Exercise details - Once you have read the records below, write them all out exactly as given.

Data supplied -
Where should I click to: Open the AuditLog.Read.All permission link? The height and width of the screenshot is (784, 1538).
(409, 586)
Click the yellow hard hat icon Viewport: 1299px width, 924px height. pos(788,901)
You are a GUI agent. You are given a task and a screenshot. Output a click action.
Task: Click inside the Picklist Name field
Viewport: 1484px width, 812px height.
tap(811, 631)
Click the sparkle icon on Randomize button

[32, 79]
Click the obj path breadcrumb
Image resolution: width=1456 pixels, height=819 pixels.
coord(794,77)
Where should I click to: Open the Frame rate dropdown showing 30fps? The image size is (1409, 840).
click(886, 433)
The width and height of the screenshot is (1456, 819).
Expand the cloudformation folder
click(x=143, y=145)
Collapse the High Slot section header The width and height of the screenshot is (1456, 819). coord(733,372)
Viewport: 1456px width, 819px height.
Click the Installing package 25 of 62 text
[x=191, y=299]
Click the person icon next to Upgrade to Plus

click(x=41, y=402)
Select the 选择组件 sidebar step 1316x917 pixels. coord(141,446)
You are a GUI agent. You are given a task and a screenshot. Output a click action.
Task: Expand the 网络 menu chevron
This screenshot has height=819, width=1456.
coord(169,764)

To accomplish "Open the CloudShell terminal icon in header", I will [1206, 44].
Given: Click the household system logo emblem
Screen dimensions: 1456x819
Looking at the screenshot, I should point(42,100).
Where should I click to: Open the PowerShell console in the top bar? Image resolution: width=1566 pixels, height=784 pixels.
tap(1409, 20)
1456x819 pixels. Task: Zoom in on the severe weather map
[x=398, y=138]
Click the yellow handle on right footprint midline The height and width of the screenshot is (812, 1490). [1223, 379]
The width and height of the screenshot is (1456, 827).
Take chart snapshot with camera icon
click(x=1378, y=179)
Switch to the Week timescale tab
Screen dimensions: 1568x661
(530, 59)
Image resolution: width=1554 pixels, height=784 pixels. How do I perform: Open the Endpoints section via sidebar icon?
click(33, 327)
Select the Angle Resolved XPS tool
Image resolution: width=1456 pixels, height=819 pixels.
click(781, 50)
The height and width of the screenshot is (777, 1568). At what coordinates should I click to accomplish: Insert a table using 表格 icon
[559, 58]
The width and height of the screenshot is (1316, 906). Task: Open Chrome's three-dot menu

Answer below -
Where should I click to: Open the AuditLog.Read.All permission link? The height and width of the screenshot is (784, 1538).
(409, 586)
Click the yellow hard hat icon Viewport: 1299px width, 924px height. pos(788,901)
You are a GUI agent. You are given a task and a screenshot. Output a click action.
Task: Click inside the Picklist Name field
Viewport: 1484px width, 812px height.
tap(811, 631)
Click the sparkle icon on Randomize button

[32, 79]
Click the obj path breadcrumb
Image resolution: width=1456 pixels, height=819 pixels.
coord(794,77)
Where should I click to: Open the Frame rate dropdown showing 30fps? The image size is (1409, 840).
click(886, 433)
The width and height of the screenshot is (1456, 819).
Expand the cloudformation folder
click(x=143, y=145)
Collapse the High Slot section header The width and height of the screenshot is (1456, 819). coord(733,372)
Viewport: 1456px width, 819px height.
Click the Installing package 25 of 62 text
[x=191, y=299]
Click the person icon next to Upgrade to Plus

click(x=41, y=402)
Select the 选择组件 sidebar step 1316x917 pixels. coord(141,446)
You are a GUI agent. You are given a task and a screenshot. Output a click action.
Task: Expand the 网络 menu chevron
This screenshot has height=819, width=1456.
coord(169,764)

To accomplish "Open the CloudShell terminal icon in header", I will [1206, 44].
Given: Click the household system logo emblem
Screen dimensions: 1456x819
Looking at the screenshot, I should point(42,100).
Where should I click to: Open the PowerShell console in the top bar? Image resolution: width=1566 pixels, height=784 pixels.
tap(1409, 20)
1456x819 pixels. Task: Zoom in on the severe weather map
[x=398, y=138]
Click the yellow handle on right footprint midline The height and width of the screenshot is (812, 1490). [1223, 379]
The width and height of the screenshot is (1456, 827).
Take chart snapshot with camera icon
click(x=1378, y=179)
Switch to the Week timescale tab
Screen dimensions: 1568x661
(530, 59)
Image resolution: width=1554 pixels, height=784 pixels. How do I perform: Open the Endpoints section via sidebar icon?
click(33, 327)
Select the Angle Resolved XPS tool
Image resolution: width=1456 pixels, height=819 pixels.
click(781, 50)
The height and width of the screenshot is (777, 1568). At what coordinates should I click to accomplish: Insert a table using 表格 icon
[559, 58]
The width and height of the screenshot is (1316, 906). Task: Open Chrome's three-dot menu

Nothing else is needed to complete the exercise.